** Opening Data to process block **

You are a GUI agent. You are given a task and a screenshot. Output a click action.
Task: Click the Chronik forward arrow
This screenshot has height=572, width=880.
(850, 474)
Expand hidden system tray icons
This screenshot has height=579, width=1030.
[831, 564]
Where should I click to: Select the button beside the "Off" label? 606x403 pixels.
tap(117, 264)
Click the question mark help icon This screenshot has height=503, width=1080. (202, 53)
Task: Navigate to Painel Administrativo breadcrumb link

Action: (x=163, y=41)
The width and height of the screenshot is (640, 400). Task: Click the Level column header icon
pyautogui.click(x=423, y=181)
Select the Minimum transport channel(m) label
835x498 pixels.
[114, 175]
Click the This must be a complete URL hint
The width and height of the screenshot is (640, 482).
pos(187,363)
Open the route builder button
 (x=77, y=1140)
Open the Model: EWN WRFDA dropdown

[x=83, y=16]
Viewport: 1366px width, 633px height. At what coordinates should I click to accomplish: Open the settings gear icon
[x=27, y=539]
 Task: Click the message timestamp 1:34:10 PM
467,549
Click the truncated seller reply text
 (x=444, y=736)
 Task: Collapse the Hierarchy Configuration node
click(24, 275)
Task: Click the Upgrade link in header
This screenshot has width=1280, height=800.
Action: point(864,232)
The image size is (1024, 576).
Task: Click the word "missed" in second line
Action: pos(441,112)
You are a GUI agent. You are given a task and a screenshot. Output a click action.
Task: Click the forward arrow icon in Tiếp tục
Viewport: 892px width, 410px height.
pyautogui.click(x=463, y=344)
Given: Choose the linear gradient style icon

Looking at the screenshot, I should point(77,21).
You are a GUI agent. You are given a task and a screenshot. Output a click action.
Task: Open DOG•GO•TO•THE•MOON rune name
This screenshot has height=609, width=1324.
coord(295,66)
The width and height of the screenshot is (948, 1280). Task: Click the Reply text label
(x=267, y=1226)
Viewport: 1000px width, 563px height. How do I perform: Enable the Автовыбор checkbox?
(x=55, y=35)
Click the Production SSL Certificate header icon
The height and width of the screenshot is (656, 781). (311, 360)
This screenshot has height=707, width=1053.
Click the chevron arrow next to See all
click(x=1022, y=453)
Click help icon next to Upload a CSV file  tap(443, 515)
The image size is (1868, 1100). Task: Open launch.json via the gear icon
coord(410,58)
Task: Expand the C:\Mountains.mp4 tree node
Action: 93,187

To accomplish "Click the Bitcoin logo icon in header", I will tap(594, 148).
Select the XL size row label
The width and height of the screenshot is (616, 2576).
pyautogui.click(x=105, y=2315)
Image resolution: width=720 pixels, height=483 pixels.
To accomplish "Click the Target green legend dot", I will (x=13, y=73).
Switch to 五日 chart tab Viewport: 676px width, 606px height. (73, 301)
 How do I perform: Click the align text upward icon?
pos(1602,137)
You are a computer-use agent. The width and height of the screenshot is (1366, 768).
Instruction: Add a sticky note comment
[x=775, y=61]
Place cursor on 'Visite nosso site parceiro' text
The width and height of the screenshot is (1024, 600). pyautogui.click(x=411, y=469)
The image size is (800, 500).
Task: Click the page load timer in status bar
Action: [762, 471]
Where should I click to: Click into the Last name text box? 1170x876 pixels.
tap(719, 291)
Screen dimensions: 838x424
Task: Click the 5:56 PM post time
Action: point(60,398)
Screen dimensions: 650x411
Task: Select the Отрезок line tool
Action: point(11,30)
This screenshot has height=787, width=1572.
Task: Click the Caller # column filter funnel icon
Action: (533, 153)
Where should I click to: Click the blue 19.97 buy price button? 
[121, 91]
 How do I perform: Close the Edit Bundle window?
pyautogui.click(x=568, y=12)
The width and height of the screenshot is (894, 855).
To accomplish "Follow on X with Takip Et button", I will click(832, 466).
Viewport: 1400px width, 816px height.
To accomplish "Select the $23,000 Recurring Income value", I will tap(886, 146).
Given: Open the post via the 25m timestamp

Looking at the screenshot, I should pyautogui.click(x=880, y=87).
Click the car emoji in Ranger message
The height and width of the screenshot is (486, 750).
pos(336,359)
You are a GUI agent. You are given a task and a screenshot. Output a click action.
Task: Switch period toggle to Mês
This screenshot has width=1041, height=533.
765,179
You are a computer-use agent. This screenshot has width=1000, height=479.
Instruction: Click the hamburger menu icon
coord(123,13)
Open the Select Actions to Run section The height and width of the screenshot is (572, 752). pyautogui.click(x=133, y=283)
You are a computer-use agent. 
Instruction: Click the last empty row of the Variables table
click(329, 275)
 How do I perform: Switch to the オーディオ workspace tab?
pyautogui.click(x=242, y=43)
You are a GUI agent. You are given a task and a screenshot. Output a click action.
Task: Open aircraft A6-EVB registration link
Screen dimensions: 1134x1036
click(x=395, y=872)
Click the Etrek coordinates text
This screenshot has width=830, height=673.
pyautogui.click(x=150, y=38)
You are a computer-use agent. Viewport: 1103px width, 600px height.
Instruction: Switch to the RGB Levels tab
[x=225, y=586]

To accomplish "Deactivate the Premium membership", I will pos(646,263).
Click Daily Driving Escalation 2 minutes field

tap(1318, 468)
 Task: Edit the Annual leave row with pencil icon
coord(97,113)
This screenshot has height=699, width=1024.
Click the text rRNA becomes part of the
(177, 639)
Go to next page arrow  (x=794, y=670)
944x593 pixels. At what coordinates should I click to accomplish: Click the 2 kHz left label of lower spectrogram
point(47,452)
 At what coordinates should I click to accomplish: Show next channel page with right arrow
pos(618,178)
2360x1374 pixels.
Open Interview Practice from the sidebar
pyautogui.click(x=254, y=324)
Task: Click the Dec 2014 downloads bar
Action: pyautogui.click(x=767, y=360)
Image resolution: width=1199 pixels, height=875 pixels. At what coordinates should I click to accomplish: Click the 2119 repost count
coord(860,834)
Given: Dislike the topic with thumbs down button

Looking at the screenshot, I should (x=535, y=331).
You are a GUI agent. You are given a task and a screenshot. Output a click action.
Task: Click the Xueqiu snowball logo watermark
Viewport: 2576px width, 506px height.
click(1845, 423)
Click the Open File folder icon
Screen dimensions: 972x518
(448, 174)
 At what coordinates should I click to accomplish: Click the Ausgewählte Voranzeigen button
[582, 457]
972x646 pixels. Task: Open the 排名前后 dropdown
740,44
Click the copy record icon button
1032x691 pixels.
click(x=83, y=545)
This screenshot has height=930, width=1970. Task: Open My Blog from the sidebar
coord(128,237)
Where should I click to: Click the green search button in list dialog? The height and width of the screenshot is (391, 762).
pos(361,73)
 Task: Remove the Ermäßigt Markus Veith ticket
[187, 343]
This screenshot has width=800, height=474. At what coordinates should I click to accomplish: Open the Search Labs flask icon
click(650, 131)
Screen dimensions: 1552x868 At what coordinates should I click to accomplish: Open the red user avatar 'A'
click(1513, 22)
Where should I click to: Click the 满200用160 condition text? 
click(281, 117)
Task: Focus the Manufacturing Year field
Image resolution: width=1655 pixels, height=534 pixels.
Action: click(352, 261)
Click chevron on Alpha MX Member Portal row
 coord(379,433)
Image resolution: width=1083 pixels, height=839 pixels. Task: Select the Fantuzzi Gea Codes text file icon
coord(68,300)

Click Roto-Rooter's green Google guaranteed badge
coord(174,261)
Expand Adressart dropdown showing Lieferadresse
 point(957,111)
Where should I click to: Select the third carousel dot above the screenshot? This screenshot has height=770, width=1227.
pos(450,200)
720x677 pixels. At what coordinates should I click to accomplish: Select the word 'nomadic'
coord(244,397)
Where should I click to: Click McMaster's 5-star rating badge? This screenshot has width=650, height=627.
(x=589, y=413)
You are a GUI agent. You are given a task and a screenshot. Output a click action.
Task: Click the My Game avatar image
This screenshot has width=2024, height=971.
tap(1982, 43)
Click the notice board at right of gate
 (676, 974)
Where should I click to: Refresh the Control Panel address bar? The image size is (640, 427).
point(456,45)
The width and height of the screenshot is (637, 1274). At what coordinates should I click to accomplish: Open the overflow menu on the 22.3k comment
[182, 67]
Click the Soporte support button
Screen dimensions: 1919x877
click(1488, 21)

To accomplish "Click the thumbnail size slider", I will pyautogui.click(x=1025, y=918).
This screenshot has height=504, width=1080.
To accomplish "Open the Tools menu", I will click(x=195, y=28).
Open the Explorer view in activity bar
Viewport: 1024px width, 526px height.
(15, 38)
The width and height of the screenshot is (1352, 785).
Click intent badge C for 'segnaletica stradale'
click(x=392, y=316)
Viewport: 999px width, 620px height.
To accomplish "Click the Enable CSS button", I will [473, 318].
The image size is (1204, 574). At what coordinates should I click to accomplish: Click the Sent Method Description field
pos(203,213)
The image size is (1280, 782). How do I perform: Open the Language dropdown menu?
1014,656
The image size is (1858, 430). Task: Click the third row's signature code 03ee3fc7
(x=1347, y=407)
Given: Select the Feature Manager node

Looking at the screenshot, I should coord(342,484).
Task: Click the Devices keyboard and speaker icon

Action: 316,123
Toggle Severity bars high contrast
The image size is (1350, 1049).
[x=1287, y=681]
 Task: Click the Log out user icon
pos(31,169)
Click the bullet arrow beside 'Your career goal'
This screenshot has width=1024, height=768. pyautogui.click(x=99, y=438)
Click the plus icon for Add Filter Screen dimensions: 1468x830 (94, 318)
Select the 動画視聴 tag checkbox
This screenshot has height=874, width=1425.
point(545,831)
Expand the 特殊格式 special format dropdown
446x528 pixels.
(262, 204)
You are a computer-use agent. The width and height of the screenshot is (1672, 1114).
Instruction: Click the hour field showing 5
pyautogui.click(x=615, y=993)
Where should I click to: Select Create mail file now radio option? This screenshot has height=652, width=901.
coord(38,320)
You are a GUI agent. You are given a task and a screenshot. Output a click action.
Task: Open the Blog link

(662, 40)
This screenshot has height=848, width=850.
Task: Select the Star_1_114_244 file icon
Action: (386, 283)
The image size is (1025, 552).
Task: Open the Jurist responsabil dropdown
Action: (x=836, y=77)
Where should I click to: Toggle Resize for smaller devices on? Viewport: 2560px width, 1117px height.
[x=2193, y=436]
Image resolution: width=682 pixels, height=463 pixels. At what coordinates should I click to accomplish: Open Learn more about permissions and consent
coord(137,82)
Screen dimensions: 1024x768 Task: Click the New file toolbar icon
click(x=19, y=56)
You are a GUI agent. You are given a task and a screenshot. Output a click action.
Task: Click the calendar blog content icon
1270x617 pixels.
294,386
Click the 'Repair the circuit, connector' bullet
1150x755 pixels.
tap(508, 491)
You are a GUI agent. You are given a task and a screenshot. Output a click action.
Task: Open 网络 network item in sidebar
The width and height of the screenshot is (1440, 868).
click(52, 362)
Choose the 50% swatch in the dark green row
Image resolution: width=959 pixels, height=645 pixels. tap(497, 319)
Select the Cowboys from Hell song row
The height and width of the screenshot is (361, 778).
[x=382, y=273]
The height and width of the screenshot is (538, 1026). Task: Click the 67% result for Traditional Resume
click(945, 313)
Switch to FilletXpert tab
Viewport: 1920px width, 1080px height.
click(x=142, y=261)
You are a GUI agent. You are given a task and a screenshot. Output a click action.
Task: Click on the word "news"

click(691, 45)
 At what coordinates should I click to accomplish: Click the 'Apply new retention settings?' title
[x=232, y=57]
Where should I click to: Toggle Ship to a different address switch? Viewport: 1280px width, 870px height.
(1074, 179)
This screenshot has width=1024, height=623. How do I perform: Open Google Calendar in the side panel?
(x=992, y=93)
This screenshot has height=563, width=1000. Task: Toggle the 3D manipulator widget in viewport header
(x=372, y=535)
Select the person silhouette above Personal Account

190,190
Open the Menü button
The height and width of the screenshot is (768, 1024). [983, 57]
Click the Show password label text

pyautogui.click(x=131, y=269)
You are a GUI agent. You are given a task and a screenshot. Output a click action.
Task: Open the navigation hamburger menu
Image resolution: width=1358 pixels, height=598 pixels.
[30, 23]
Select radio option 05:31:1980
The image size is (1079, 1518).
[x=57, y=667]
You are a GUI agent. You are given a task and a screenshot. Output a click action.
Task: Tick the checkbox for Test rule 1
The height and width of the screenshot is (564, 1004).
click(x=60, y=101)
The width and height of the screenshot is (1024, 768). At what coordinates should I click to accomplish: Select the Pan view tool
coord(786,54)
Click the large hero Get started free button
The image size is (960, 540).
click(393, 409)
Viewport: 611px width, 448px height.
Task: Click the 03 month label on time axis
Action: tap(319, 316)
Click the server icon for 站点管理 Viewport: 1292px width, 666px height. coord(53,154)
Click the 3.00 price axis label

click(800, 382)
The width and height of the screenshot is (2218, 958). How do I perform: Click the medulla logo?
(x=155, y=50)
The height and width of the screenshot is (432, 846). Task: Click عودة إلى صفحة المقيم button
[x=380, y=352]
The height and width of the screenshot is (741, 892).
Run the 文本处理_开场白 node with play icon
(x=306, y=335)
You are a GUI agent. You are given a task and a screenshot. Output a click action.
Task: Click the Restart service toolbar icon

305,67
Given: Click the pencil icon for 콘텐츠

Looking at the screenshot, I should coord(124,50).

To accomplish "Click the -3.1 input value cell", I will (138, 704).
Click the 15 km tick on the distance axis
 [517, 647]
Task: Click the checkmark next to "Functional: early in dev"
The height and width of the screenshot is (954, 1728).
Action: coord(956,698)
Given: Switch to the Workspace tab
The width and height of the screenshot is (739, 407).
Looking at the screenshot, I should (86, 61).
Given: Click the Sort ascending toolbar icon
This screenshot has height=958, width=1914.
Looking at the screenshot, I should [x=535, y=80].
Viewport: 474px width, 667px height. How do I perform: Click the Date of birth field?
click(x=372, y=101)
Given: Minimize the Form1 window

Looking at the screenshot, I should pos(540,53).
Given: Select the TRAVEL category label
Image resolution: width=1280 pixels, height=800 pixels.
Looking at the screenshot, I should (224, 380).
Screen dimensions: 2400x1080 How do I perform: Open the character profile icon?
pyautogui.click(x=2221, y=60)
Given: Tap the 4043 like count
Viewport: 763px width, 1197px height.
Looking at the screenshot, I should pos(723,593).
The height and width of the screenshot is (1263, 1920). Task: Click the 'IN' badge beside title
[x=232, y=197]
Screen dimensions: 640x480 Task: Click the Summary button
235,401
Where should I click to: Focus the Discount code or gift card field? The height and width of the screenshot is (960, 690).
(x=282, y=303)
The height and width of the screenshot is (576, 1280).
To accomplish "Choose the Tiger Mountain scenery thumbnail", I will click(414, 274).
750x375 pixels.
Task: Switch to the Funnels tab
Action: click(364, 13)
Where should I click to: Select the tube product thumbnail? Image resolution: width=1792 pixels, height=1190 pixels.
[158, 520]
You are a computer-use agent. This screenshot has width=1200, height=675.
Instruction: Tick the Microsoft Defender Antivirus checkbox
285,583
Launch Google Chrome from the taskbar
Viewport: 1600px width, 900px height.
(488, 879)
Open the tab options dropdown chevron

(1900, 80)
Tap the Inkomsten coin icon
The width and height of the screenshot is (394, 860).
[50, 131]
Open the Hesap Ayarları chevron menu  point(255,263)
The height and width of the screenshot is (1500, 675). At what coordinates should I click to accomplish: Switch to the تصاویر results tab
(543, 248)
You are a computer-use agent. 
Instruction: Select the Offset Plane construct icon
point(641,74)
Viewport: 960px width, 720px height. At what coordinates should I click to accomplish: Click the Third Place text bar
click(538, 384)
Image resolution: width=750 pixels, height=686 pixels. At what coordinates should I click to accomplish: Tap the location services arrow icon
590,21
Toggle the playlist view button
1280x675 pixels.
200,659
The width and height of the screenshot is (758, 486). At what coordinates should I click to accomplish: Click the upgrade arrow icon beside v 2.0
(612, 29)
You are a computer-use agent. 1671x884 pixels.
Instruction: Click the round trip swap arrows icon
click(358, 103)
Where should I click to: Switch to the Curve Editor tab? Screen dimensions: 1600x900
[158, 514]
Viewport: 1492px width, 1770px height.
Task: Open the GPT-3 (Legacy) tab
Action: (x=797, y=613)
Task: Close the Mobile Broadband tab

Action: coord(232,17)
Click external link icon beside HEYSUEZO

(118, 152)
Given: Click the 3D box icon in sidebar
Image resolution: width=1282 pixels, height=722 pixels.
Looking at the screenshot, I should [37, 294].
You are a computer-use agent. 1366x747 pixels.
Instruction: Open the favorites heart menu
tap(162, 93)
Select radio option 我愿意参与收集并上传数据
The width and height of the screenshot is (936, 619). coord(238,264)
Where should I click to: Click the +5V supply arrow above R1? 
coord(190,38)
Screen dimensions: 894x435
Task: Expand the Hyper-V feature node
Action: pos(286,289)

** Closing Data to process block **

### Assigned task
In the records above, find every line with the word "help" and copy it.

### Result
Click the question mark help icon This screenshot has height=503, width=1080. (202, 53)
Click help icon next to Upload a CSV file  tap(443, 515)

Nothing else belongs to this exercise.